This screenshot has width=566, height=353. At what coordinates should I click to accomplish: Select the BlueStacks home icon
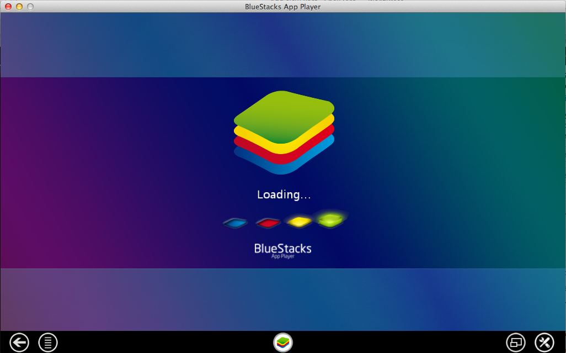pyautogui.click(x=283, y=343)
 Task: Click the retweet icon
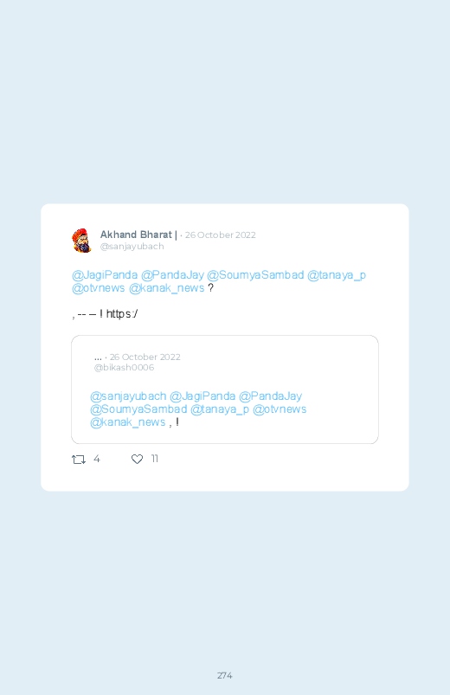pyautogui.click(x=79, y=460)
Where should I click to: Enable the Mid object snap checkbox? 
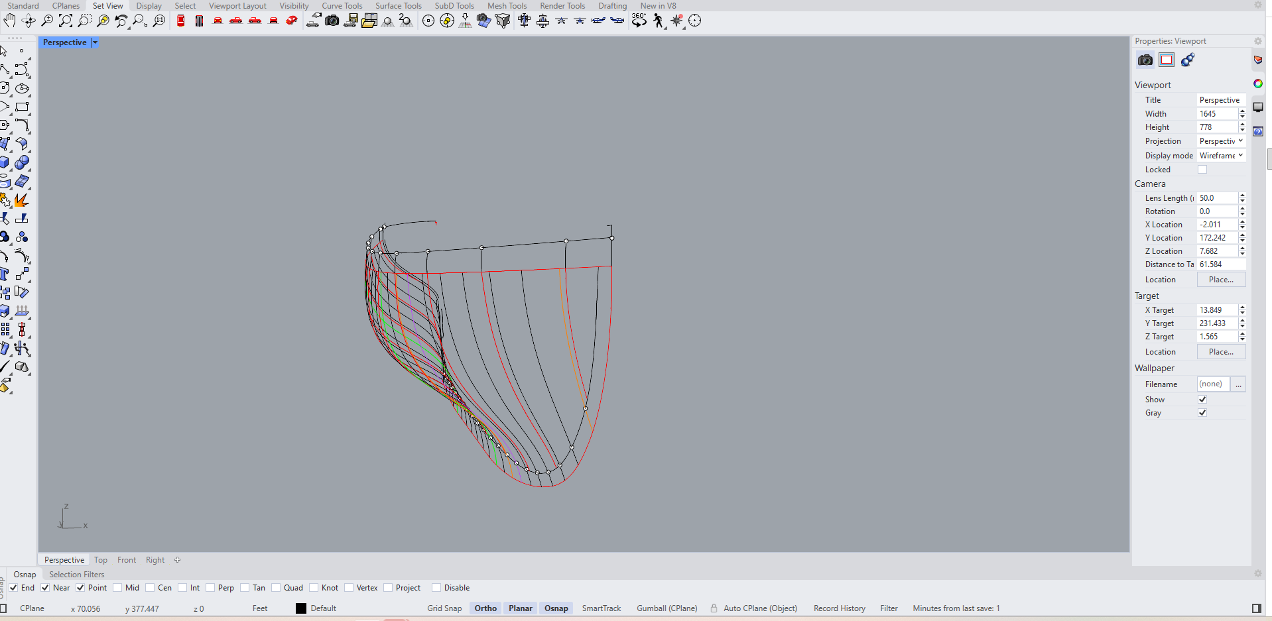[x=117, y=588]
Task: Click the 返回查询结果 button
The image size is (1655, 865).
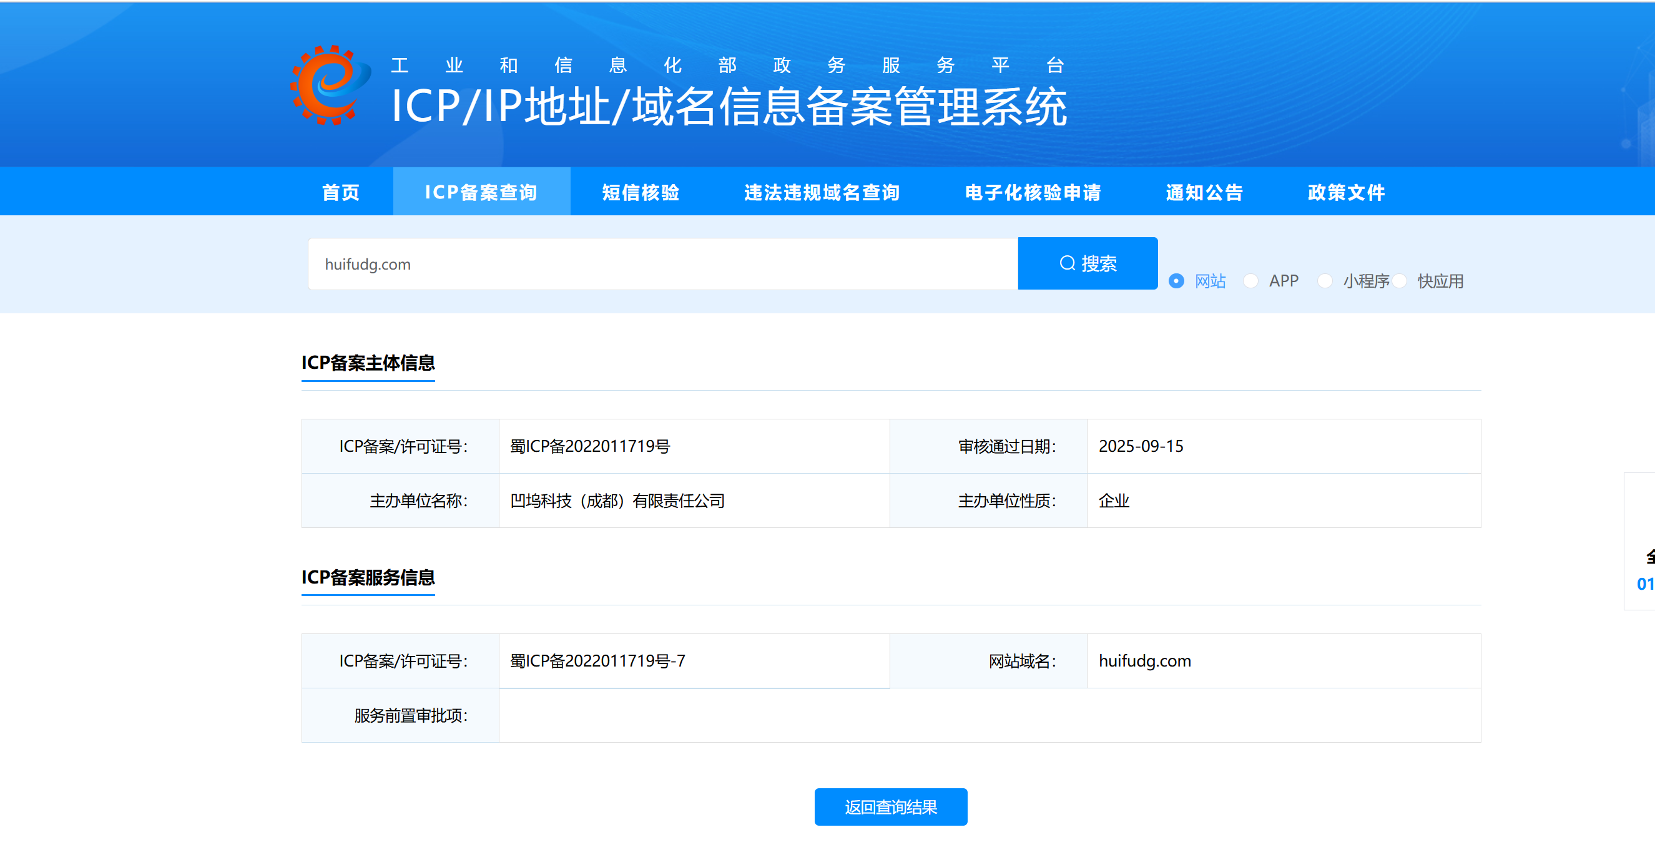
========================
#### Stated task
Rewrite the listing above so that every "icon" becomes "symbol", and keep everything else the same. Leave the pictures out.

#### The output
This screenshot has width=566, height=353. At what coordinates should I click to accomplish: Select the BlueStacks home symbol
pyautogui.click(x=283, y=343)
 Task: Click the retweet symbol
pyautogui.click(x=79, y=460)
Where should I click to: Enable the Mid object snap checkbox? 
[x=117, y=588]
Task: Click the 返回查询结果 button
The image size is (1655, 865).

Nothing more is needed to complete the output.